Nel nostro paese il mondo produttivo tende sempre a dare una chance a tutti i governi, soprattutto nella prima parte della legislatura. È raro vedere le organizzazioni imprenditoriali, e oramai anche sindacali, fare da contrappeso agli esecutivi. In Italia non è mai esistito un establishment né tantomeno poteri forti in grado di condizionare davvero le scelte di fondo della politica, dunque endorsement e sconfessioni hanno effetti limitati. Tenuto a mente tutto ciò, il rapporto tra questo governo e gli industriali segnala una connessione che appare quanto mai solida per le consuetudini italiane.

L’impressione veicolata dalla partecipazione di Giorgia Meloni all’assemblea di Confindustria è che al momento il mondo produttivo non possa avere al momento altro interlocutore che i partiti di centrodestra. E questo per una serie di ragioni non del tutto imputabili ai successi, alle politiche e alla credibilità della destra di governo.

I motivi

La prima ragione è che nelle opposizioni non c’è una particolare volontà politica di andare incontro alle esigenze di chi produce: Movimento 5 Stelle e Avs prediligono politiche sociali e un ambientalismo radicale che sono invisi agli industriali, il Pd non ha ancora sviluppato idee in ambito fiscale e industriale che possano suscitare particolare entusiasmo in chi produce, il terzo polo si è politicamente estinto.
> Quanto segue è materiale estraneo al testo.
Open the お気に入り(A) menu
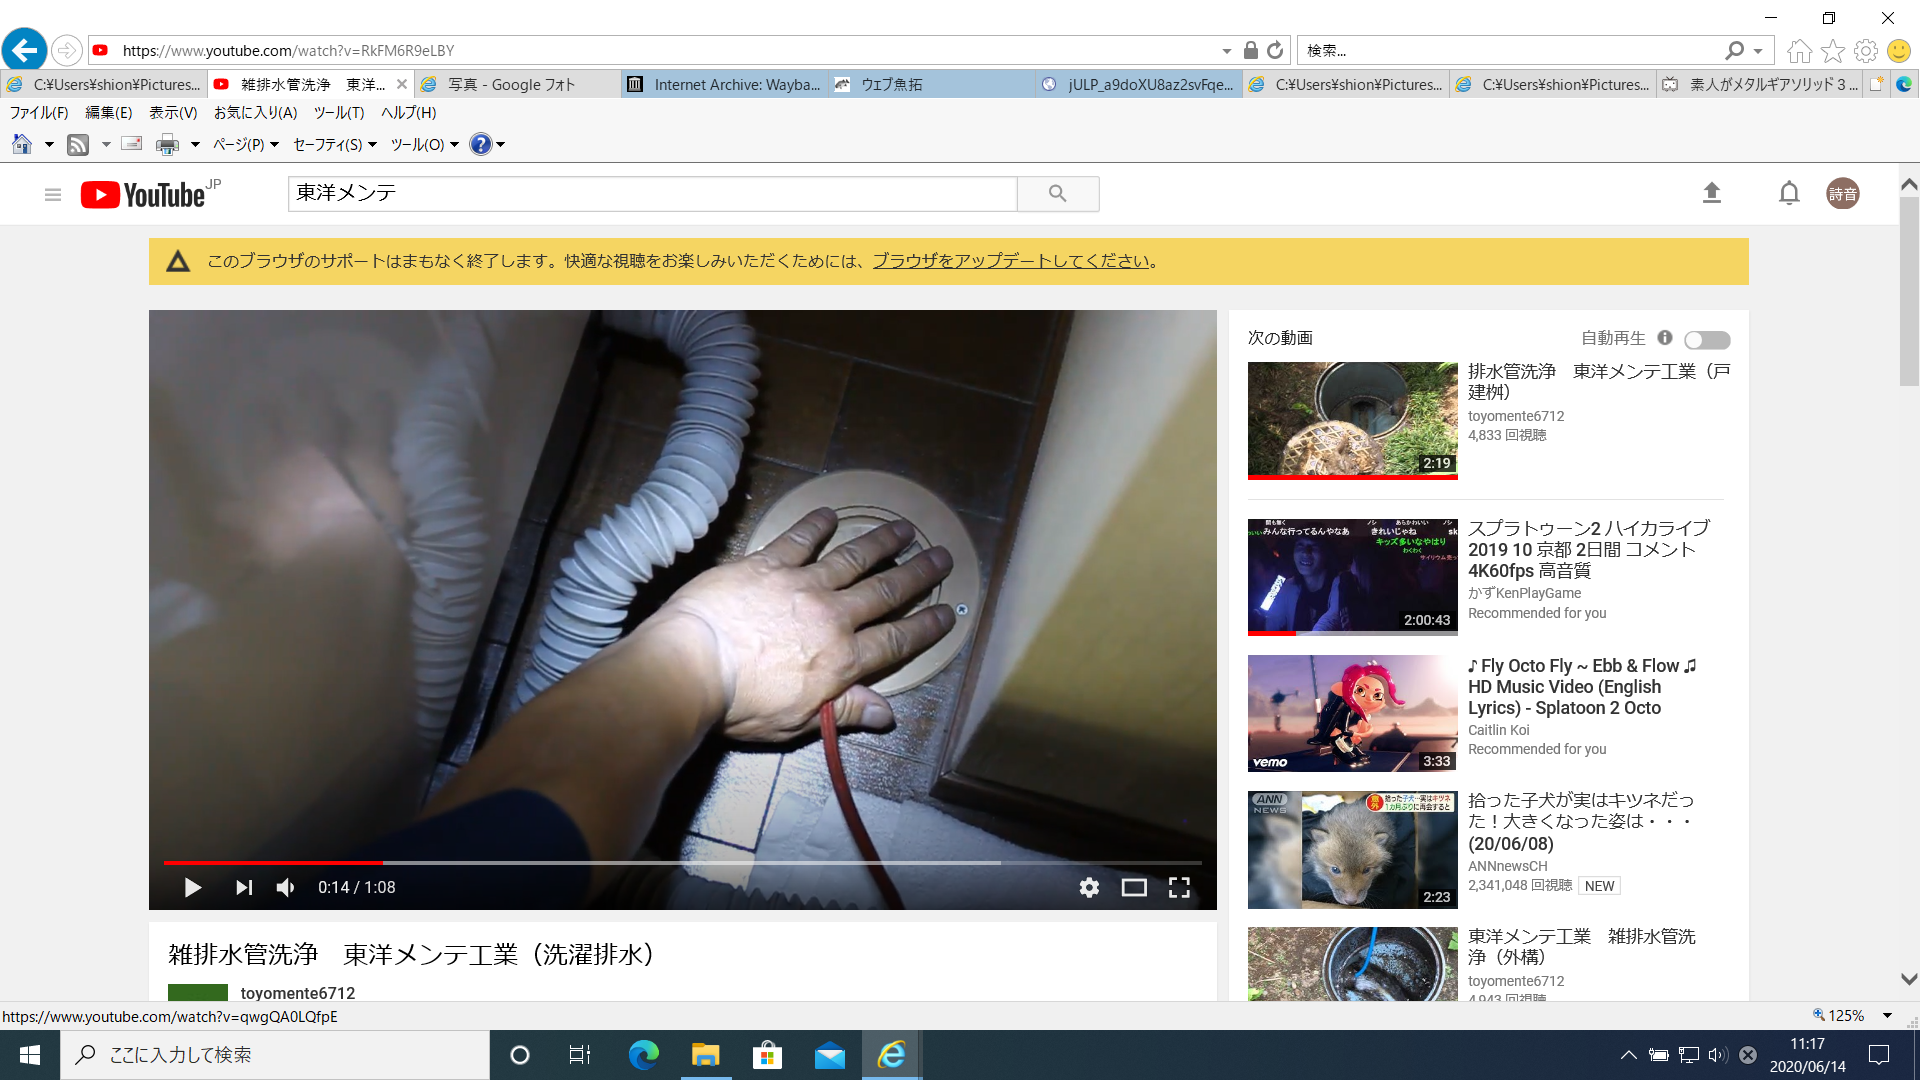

Inoltre, il governo vanta dei discreti risultati economici ottenuti grazie alla stabilità politica, che ha permesso di evitare fiammate sul costo del debito pubblico, e ad una congiuntura internazionale che è stata fino ad oggi favorevole e ha permesso l’aumento dell’occupazione. Meloni ha poi inanellato una serie di scelte giuste se guardate con gli occhi del mondo imprenditoriale: eliminazione del reddito di cittadinanza; creazione di un argine, pur attraverso troppi cambi di regole, al superbonus; modifica del Pnrr, ri-orientato verso la politica industriale; riduzione, pur limitata, del cuneo fiscale.

Sul piano politico questo apprezzamento degli industriali per il governo non va sovrastimato sia perché gli interessi organizzati non firmano mai assegni in bianco a chi governa sia perché tale sostegno è quasi del tutto irrilevante sul piano elettorale. Che poi Meloni possa essere un perno importante per il mondo dell’industria lo si deve alla postura corporativa che il governo di destra ha sempre avuto, soprattutto per gli interessi di certe categorie di produttori.

Le incognite

Restano naturalmente delle incognite quando si guarda al futuro economico. La più grande si chiama energia che le imprese italiane pagano il doppio della media europea. Non basteranno sgravi e incentivi richiesti dagli industriali, ma saranno necessari investimenti in infrastrutture quali rinnovabili, nucleare di nuova generazione e rigassificatori. E su questo il governo è fermo. Anche qualora Meloni riuscisse a frenare il green deal europeo, cosa che oggi dopo due anni di governo non è riuscita a fare, il problema dell’energia e la necessità di nuovi investimenti pubblici e privati resterebbe.

Inoltre, i maggiori investimenti, i dazi e la defiscalizzazione in ricerca e sviluppo industriale promessi dal governo dovrebbero essere compensati da una riforma del welfare profonda, che metta al centro la formazione del lavoratore e la riduzione del costo del lavoro invece delle pensioni e dei sussidi. In alternativa, si ritornerebbe alla solita politica costruita sul debito e sulle rendite, sugli incentivi a fondo perduto e sul protezionismo ad hoc.

Senza affrontare questi nodi c’è la conquista di un sostegno effimero del mondo produttivo, che rischia di risolversi in mere misure di tutela di interessi corporativi, ma senza possibilità di promuovere uno sviluppo robusto. Prima o poi, quando arriverà il momento di fare i conti con l’assenza di riforme concrete, se ne accorgeranno gli elettori oltre che gli industriali.